Aunque ya existen sistemas comerciales que permiten acelerar algunas partes del proceso, los investigadores señalan que reducir los tiempos puede implicar obtener información menos completa o perder sensibilidad.
El equipo de Penn State buscó una alternativa que permitiera ganar velocidad sin renunciar a la información necesaria para orientar el tratamiento. Así, la principal diferencia de STREAM está en la forma de abordar el cultivo bacteriano. Las muestras de sangre se mezclan con un medio especializado que favorece el crecimiento rápido de las bacterias y, al mismo tiempo, permite separarlas de las células sanguíneas.

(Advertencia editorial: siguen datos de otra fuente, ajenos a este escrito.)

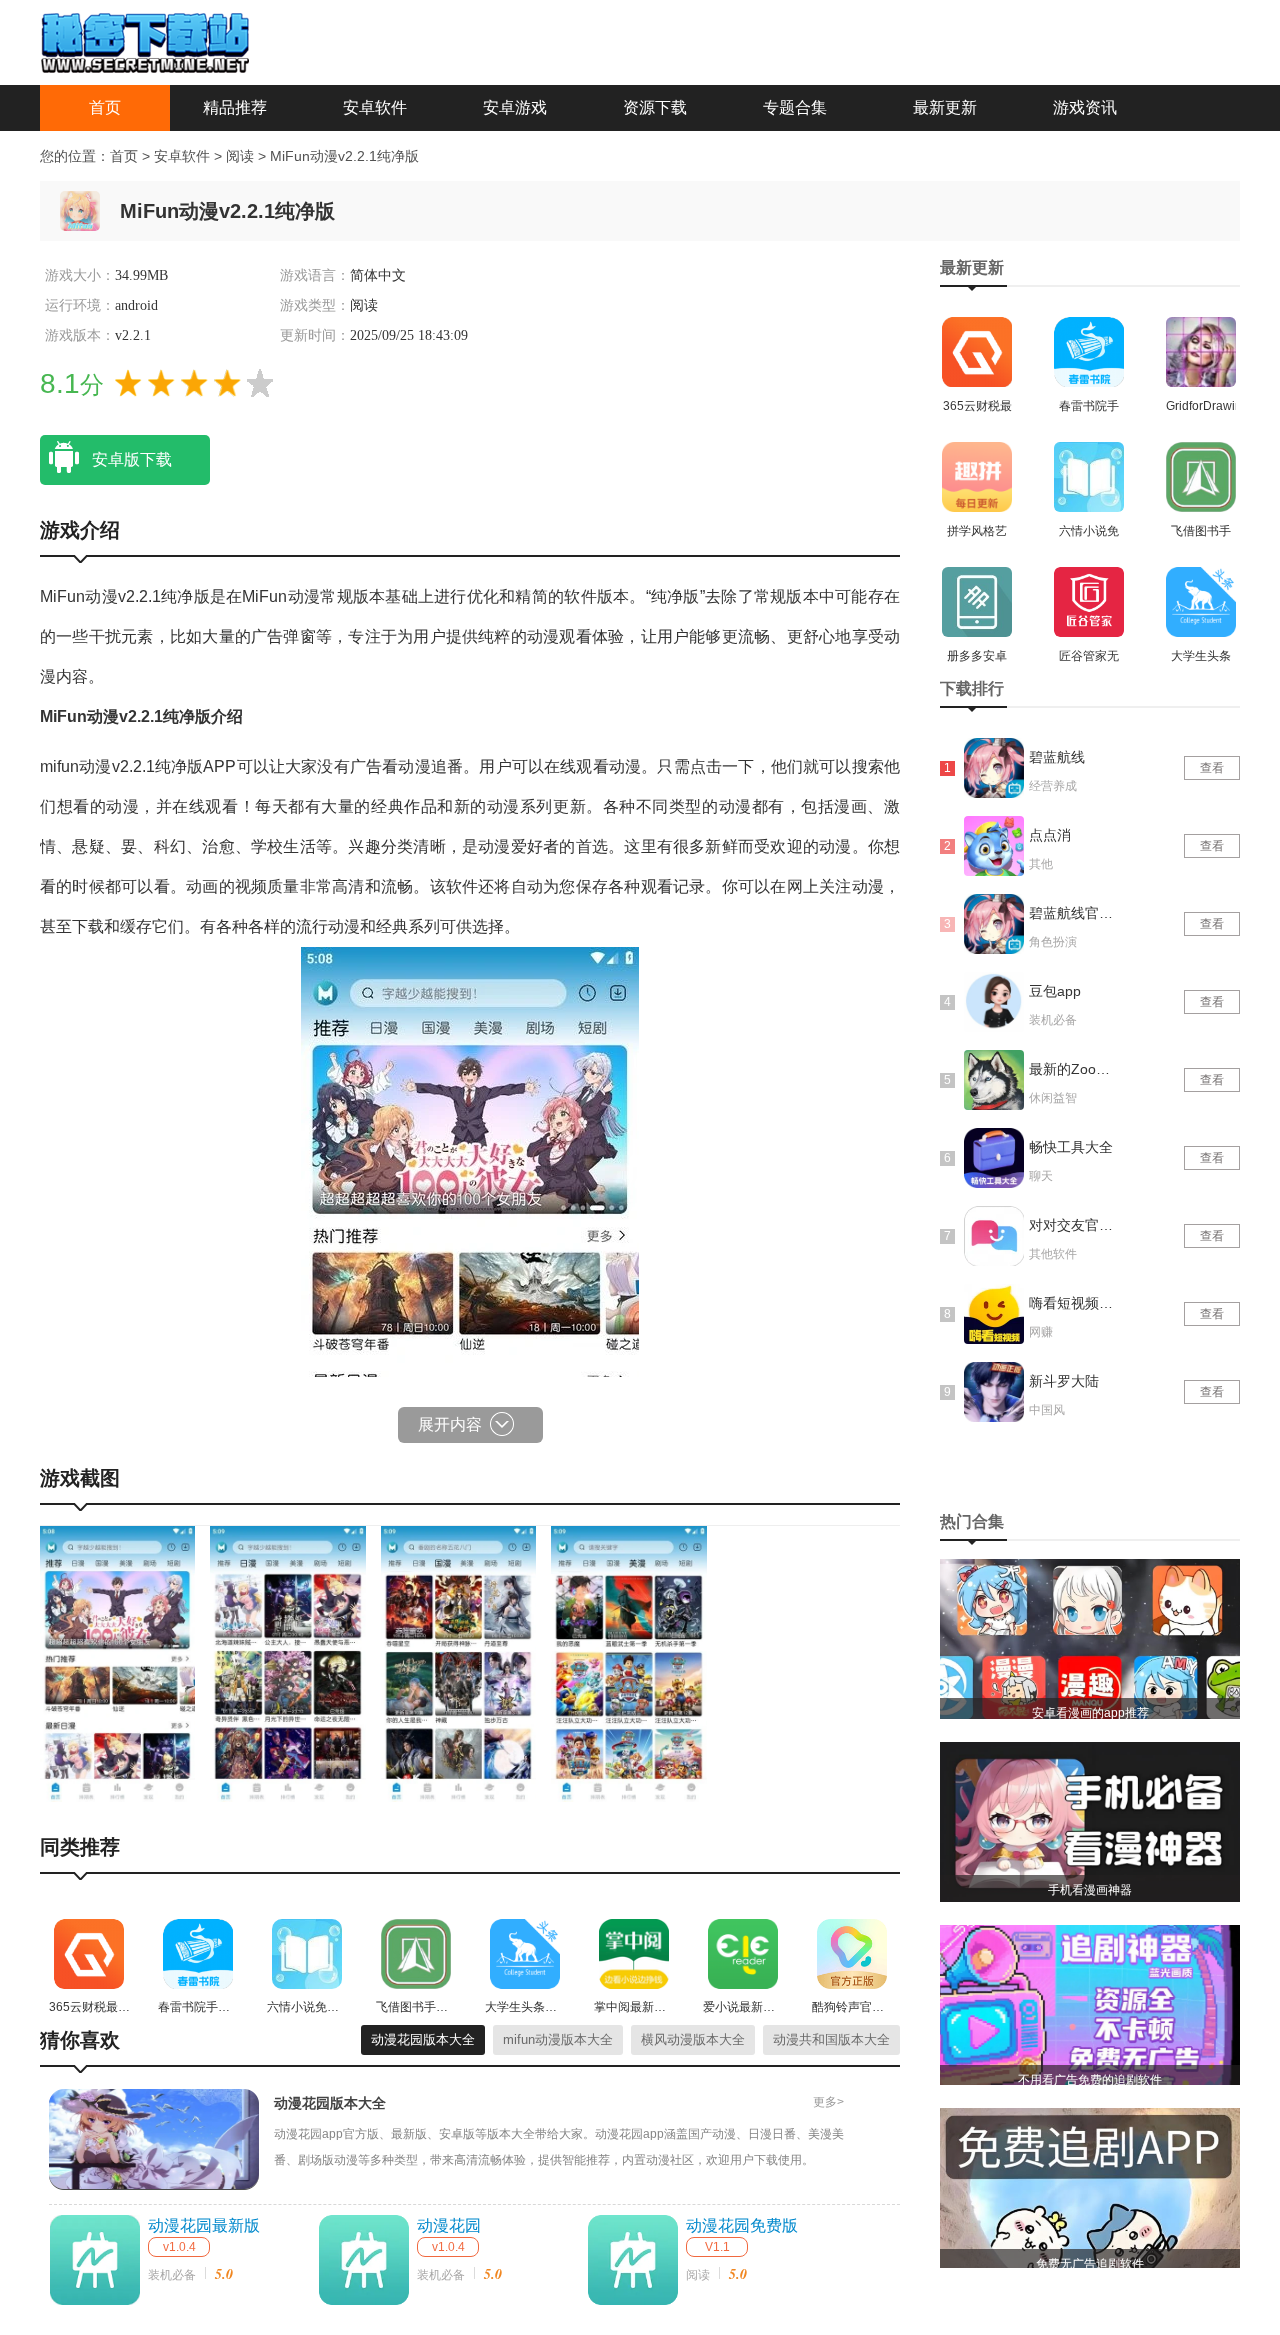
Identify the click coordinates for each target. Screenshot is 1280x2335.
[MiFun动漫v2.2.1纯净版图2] (287, 1663)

En lugar de esperar a que todo el cultivo haya finalizado para analizarlo, los investigadores extraen pequeñas muestras en diferentes momentos. “En lugar de tomar una muestra en un momento determinado una vez finalizado el cultivo, recogemos muestras en distintos momentos a lo largo de todo el proceso”, explica Wong.
Posteriormente, se utiliza una técnica de codificación molecular que permite detectar pequeños fragmentos de información genética de las bacterias aisladas e identificar las especies presentes.

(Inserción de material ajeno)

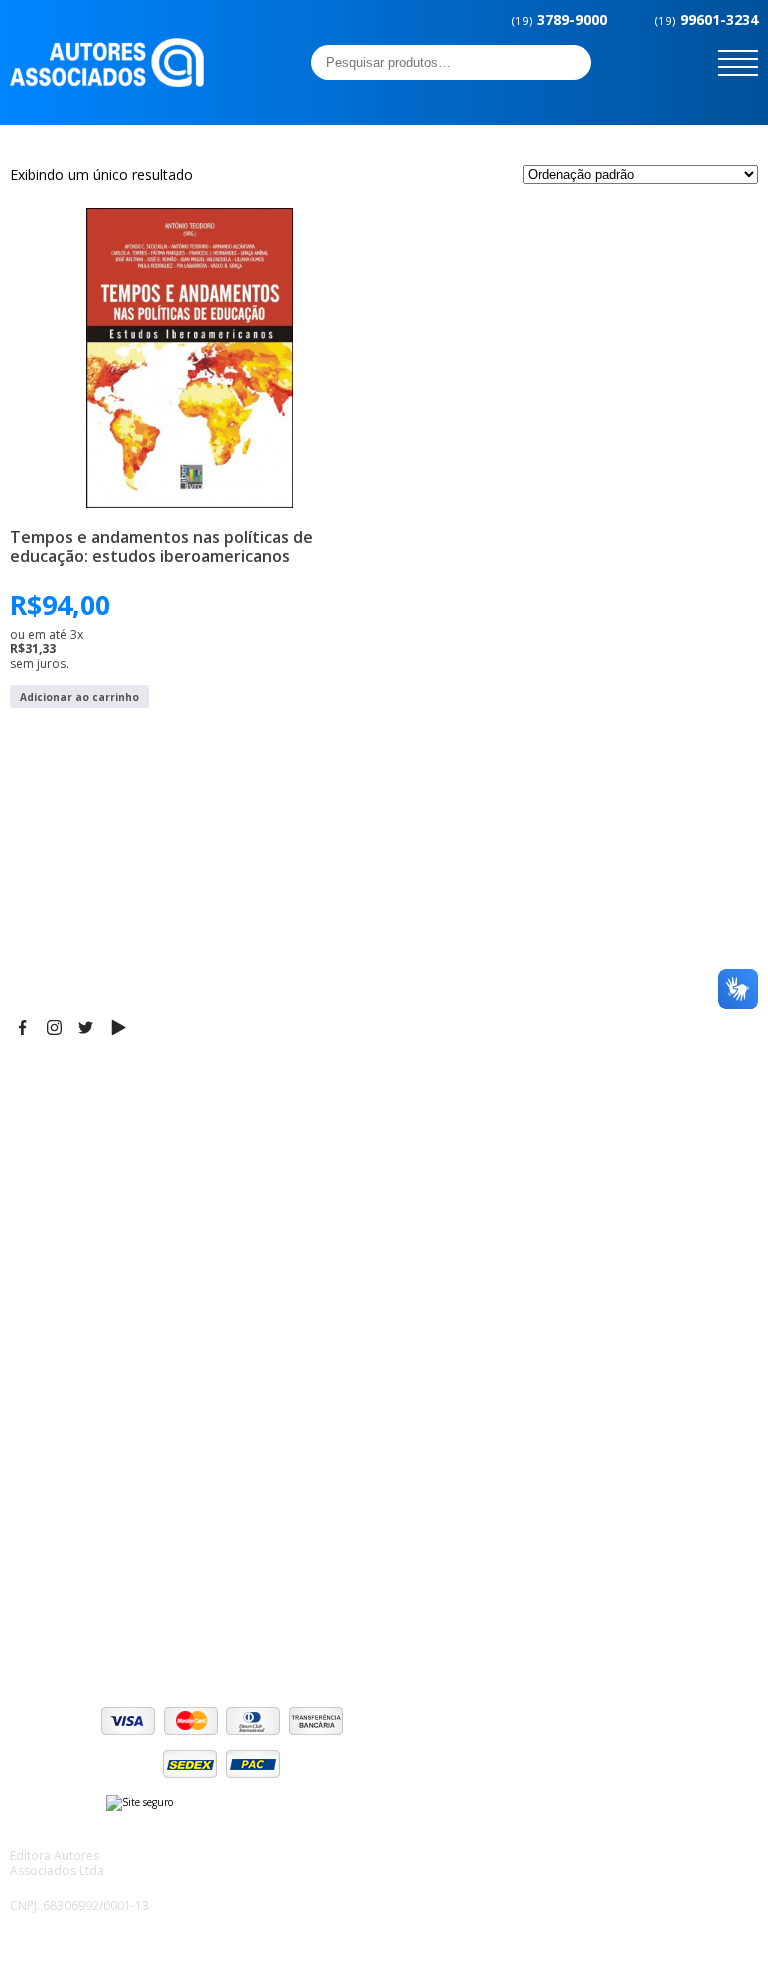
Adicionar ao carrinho (79, 697)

A ello se suman técnicas de análisis de células individuales mediante imágenes microscópicas. Los algoritmos desarrollados por los investigadores procesan estas imágenes y eliminan elementos visuales que pueden dificultar su interpretación.
También busca orientar la elección del antibiótico
Una de las características relevantes del sistema es que no se limita a identificar el microorganismo. Los análisis también permiten estimar a qué antibióticos puede ser susceptible la bacteria y detectar posibles resistencias. Esta información podría resultar especialmente útil para orientar antes el tratamiento y reducir el uso inadecuado de antibióticos, una cuestión relevante ante el avance de las resistencias antimicrobianas.
Para comprobar el funcionamiento de STREAM, los investigadores analizaron alrededor de 100 muestras positivas de infecciones del torrente sanguíneo procedentes de pacientes y almacenadas en el laboratorio de microbiología clínica del Penn State Hershey Medical Center.
El trabajo plantea así la posibilidad de acortar considerablemente los tiempos de diagnóstico de las infecciones sanguíneas. Sin embargo, el desarrollo se encuentra todavía en fase de investigación, por lo que será necesario seguir evaluando su funcionamiento antes de determinar su posible incorporación a la práctica clínica.